作業 1 — 記録のうち、「Given: Click the delete」を含む行から記録の最後の行までを、両端の行も含めてそのまま繰り返してもらえますか？画像は答えに入れないでください。
作業 2 — 冷媒回路の圧縮機の容量制御についての文章を、最後に示された文の続きから書き進めてもらえますか？

本文 —
-=-=-

より詳細には、いずれかの冷媒回路の外部負荷が変動した場合、それぞれの圧縮機において、圧縮機の冷媒吸込み圧力が低圧カット値より高いロードダウン値に達したら、たとえば、圧縮機の回転数を下げることにより圧縮機の容量を低減、すなわち冷媒吐出流量を減少させ、一方、圧縮機の冷媒吸込み圧力がロードダウン値より高いロードアップ値に達したら、圧縮機の容量を増大、すなわち冷媒吐出流量を増大させ、それにより、蒸発器における負荷の変動に応じて、圧縮機の圧縮比をなるべく小さく維持することにより、圧縮機の効率的な運転を行っていた。
しかしながら、各冷媒回路の圧縮機の容量制御を個別に行っていたことに起因して、以下のような技術的課題が引き起こされる。
より詳細には、たとえば、高元側冷媒回路の負荷変動が生じ、まず高元側冷媒回路の圧縮機の容量制御により、回転数を低減して、アンロードする際、中間熱交換器における熱バランスが変動することにより、低元側冷媒回路に影響が及び、この場合には、中間熱交換器における高元側冷媒回路の冷却熱量が低減することになるので、低元側冷媒回路の凝縮熱の放熱が不十分となり、冷媒圧力の上昇を引き起こす。

-=-=-

データ記録 —
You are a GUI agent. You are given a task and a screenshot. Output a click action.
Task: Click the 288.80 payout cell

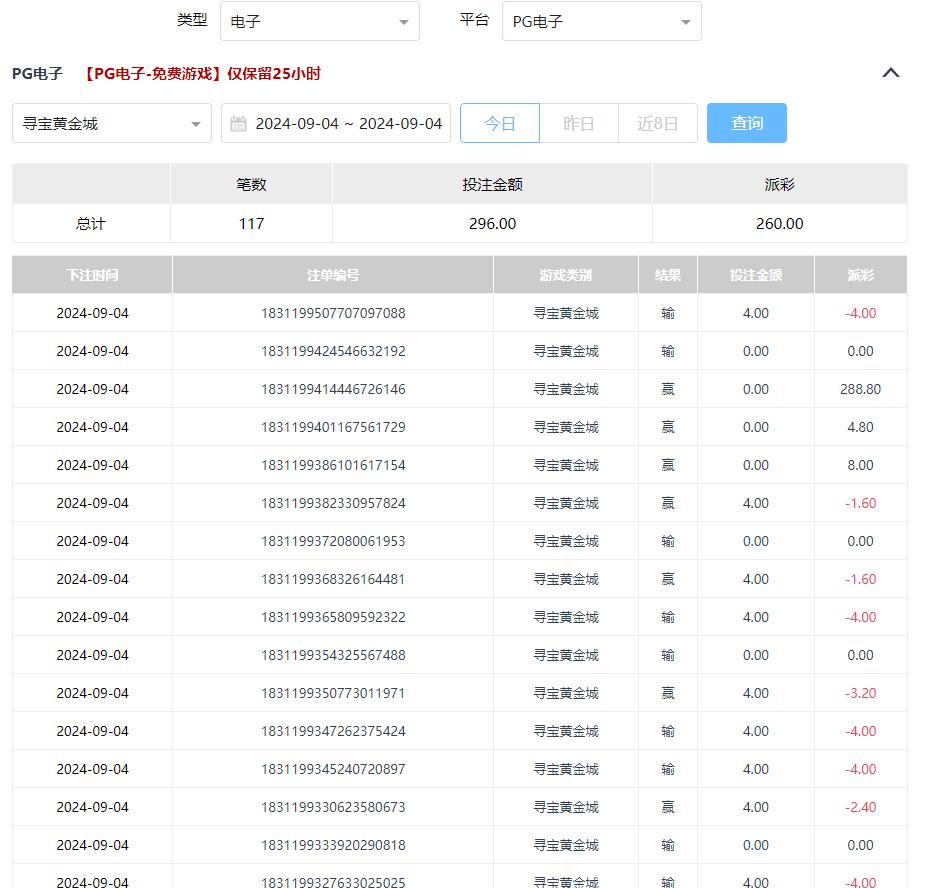(860, 389)

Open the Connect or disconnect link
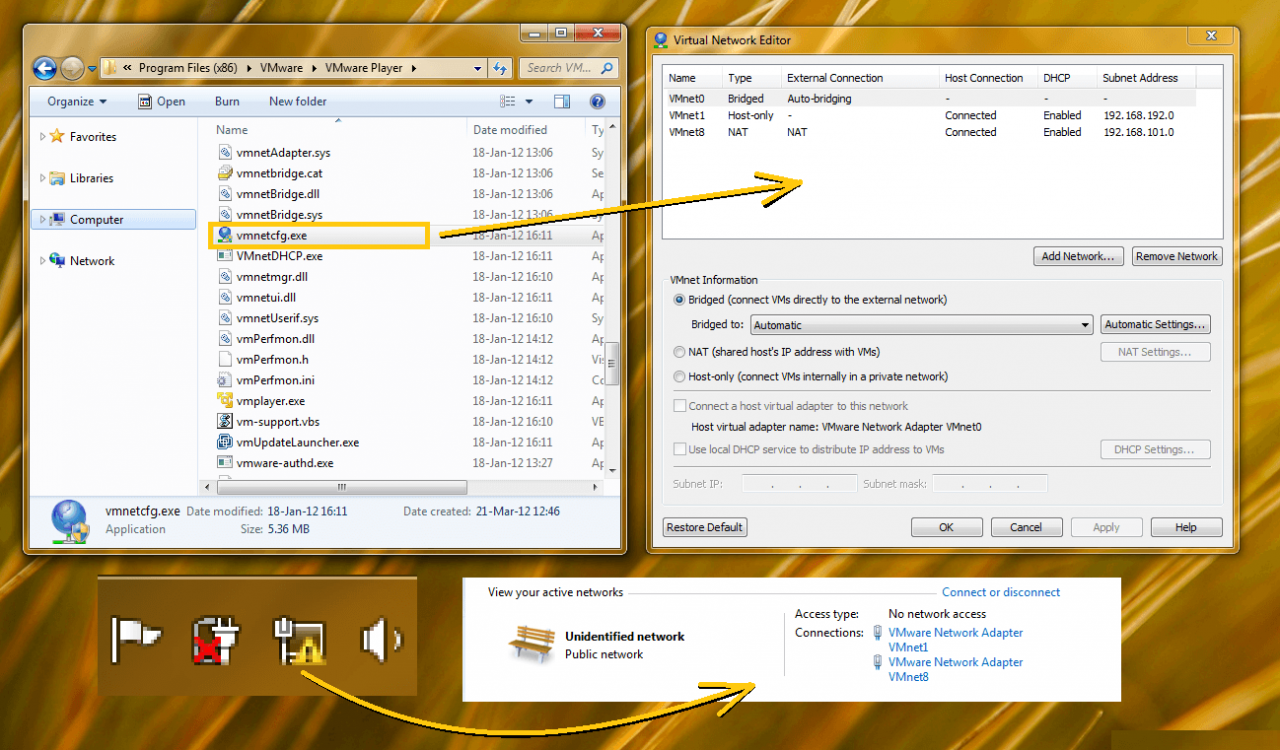tap(1001, 592)
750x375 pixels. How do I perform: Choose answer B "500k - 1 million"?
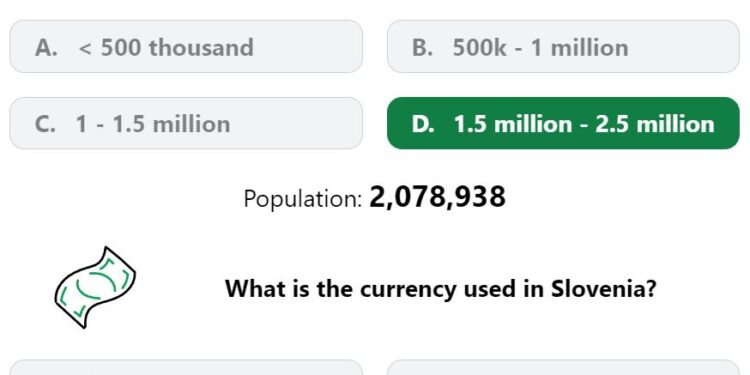[x=563, y=46]
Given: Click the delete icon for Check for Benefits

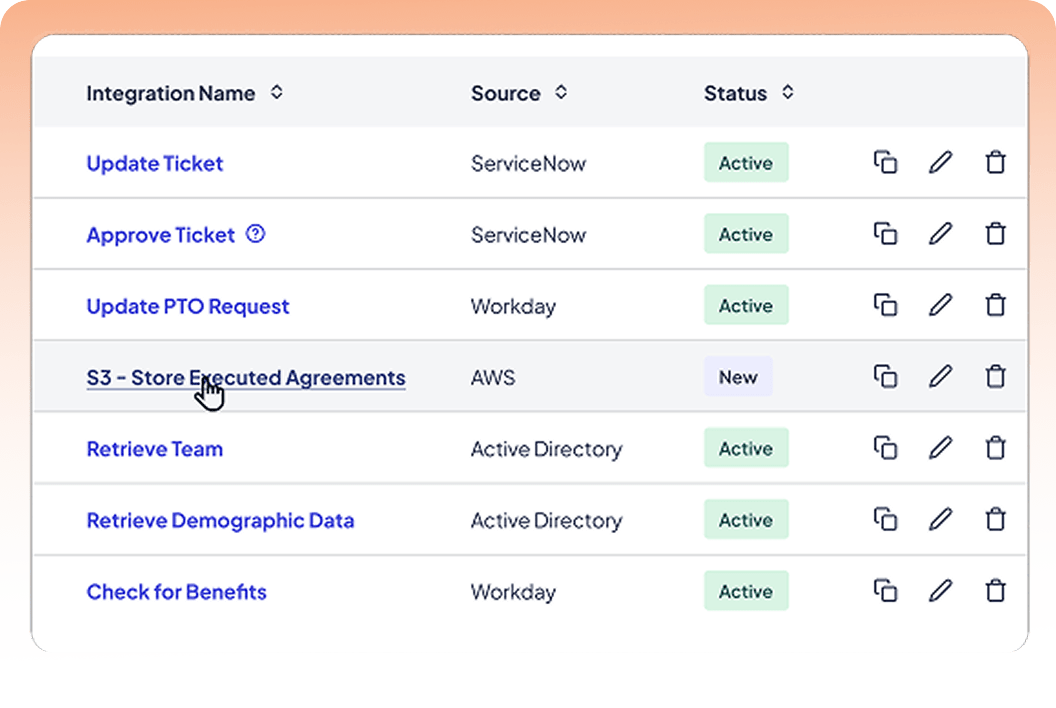Looking at the screenshot, I should 995,591.
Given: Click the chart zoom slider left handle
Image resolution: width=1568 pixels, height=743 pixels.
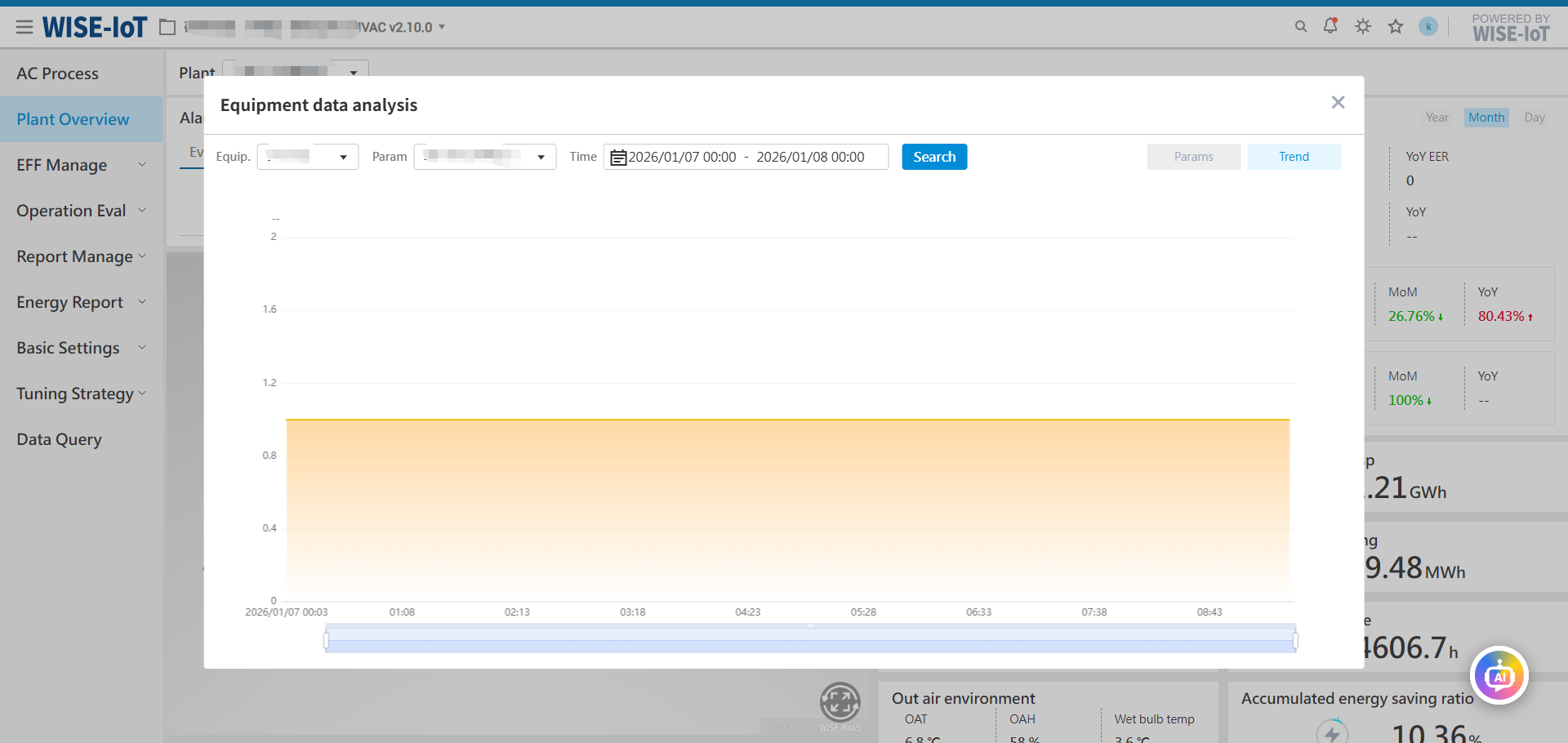Looking at the screenshot, I should pyautogui.click(x=327, y=640).
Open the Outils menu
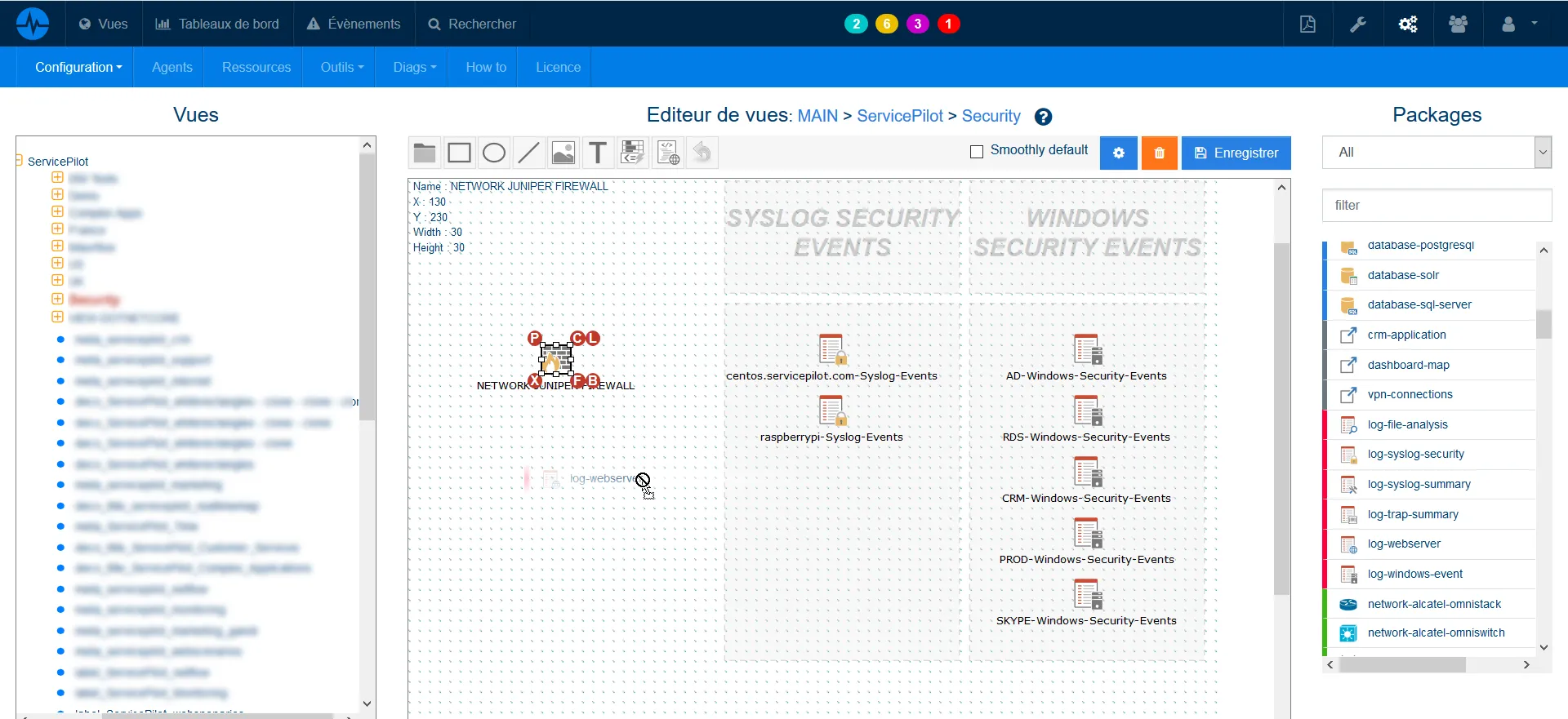The image size is (1568, 719). 341,67
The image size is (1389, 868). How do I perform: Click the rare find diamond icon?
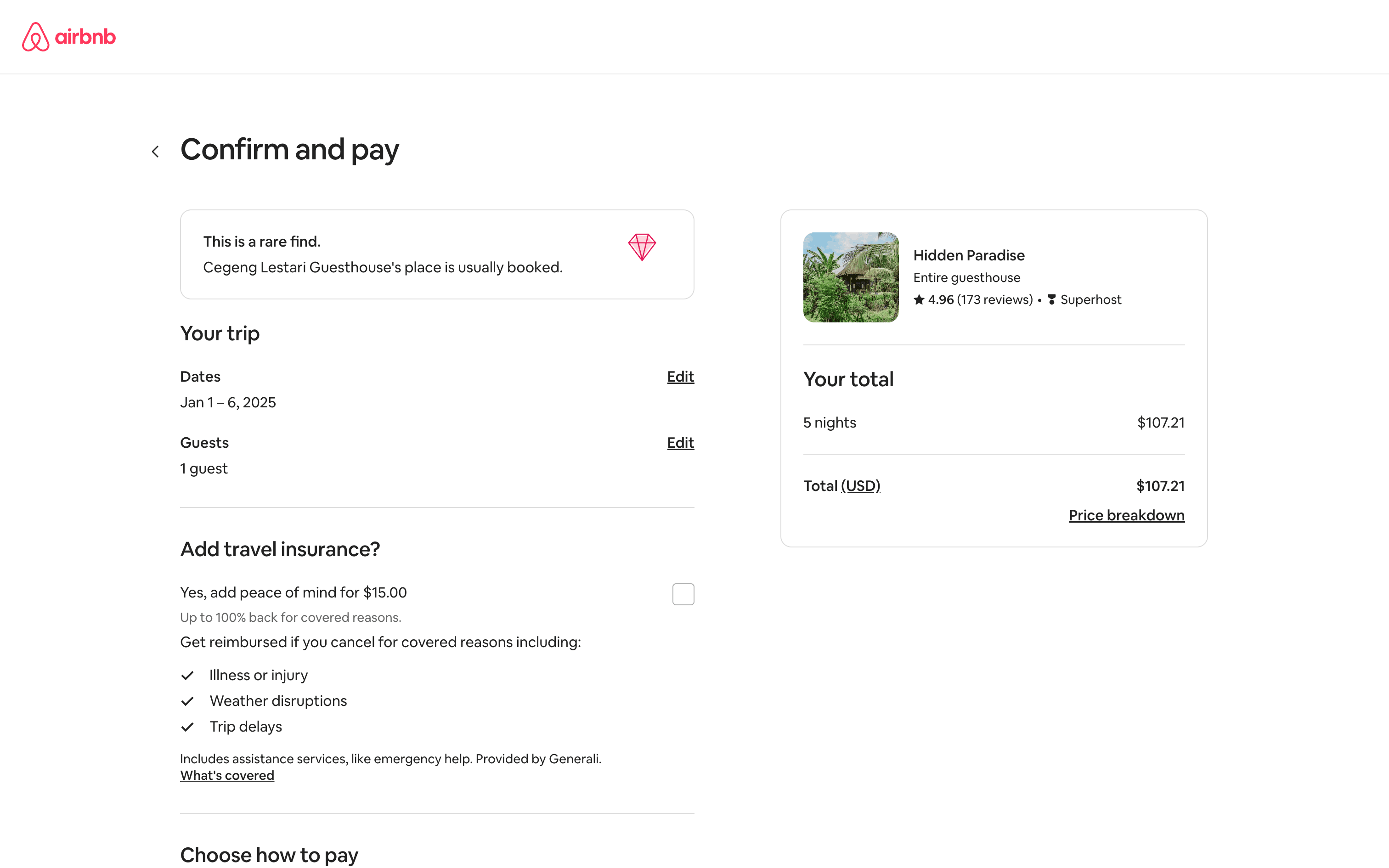641,248
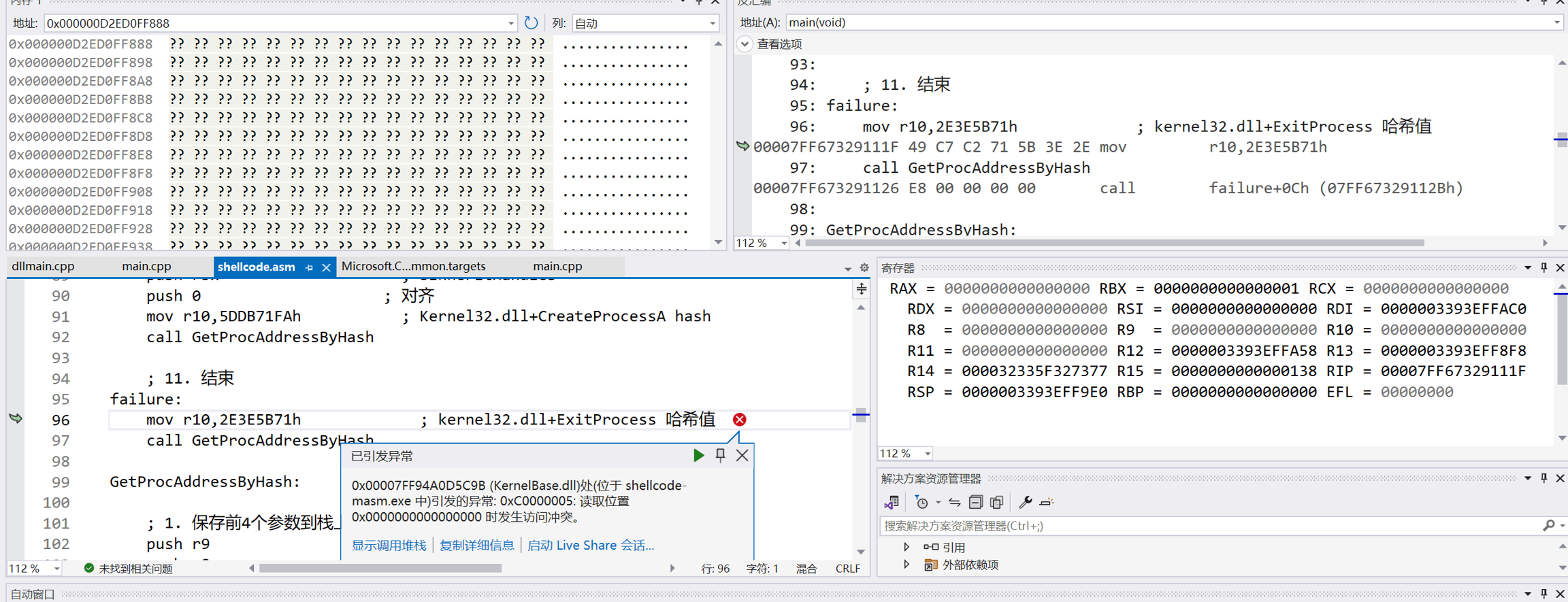Toggle pin on shellcode.asm tab
Viewport: 1568px width, 602px height.
point(309,267)
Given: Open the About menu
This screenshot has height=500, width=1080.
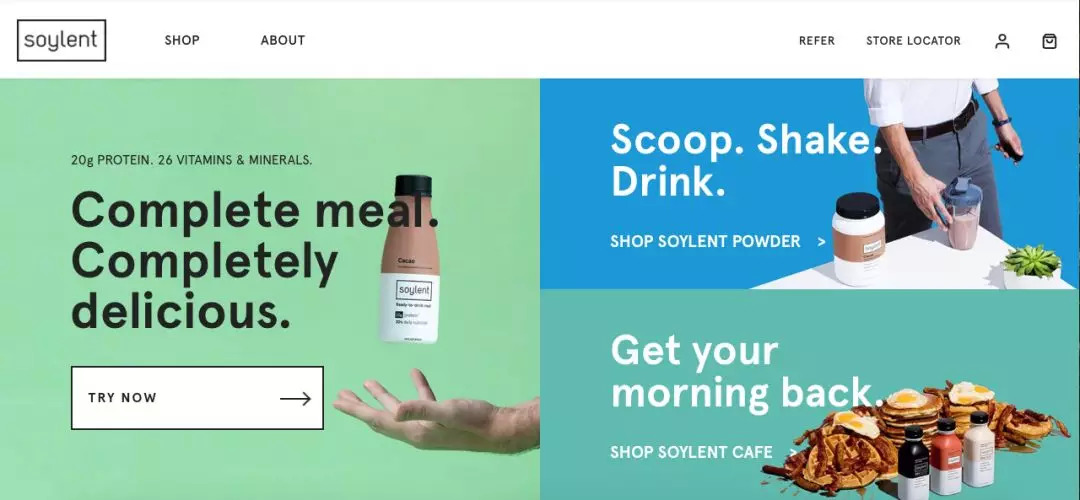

-=-=-

結果 1 —
Given: Click the delete icon for Check for Benefits

Looking at the screenshot, I should 995,591.
Given: Click the chart zoom slider left handle
Image resolution: width=1568 pixels, height=743 pixels.
Looking at the screenshot, I should pyautogui.click(x=327, y=640).
Open the Outils menu
The image size is (1568, 719). 341,67
The image size is (1389, 868). How do I perform: Click the rare find diamond icon?
641,248
Toggle pin on shellcode.asm tab
Viewport: 1568px width, 602px height.
point(309,267)
Given: Open the About menu
This screenshot has height=500, width=1080.

結果 2 —
そこで、凝縮圧力の上昇を検知して独自の判断に基づき、低元側冷媒回路の圧縮機の容量制御により回転数を低減して、アンロードする必要があるが、先発で容量制御された高元側冷媒回路の冷凍サイクルに他方の低元側冷媒回路の容量が適切に追従するまでのタイムラグの時間間隔において、一時的に各冷凍サイクルの能力バランスが崩れ、互いに圧力比が大きく異なる状態が生じることがあり、遅延タイマー等による後発の容量制御のタイミングが遅い場合には、高圧カット保護による異常停止に至ることもある。
より詳細には、先発の容量制御に起因して後発の容量制御を行う場合には、第1の技術的問題点が生じ得るが、先発の容量制御によっても後発の容量制御に至らず、この場合には、圧力比が偏った冷凍サイクルの効率の悪い状態で後発の運転が継続される可能性がある。
さらに、先発の容量制御による後発の容量制御により、さらに先発の容量制御を引き起こす等、各冷媒回路の容量制御が連鎖的に継続し、運転状態の安定化に時間を要し、その分冷凍サイクルの効率性が低下することもある。
以上のような技術的問題点は、二元冷凍装置に限らず、単一の圧縮機を採用する単元冷凍装置でない多元冷凍装置に共通の課題である。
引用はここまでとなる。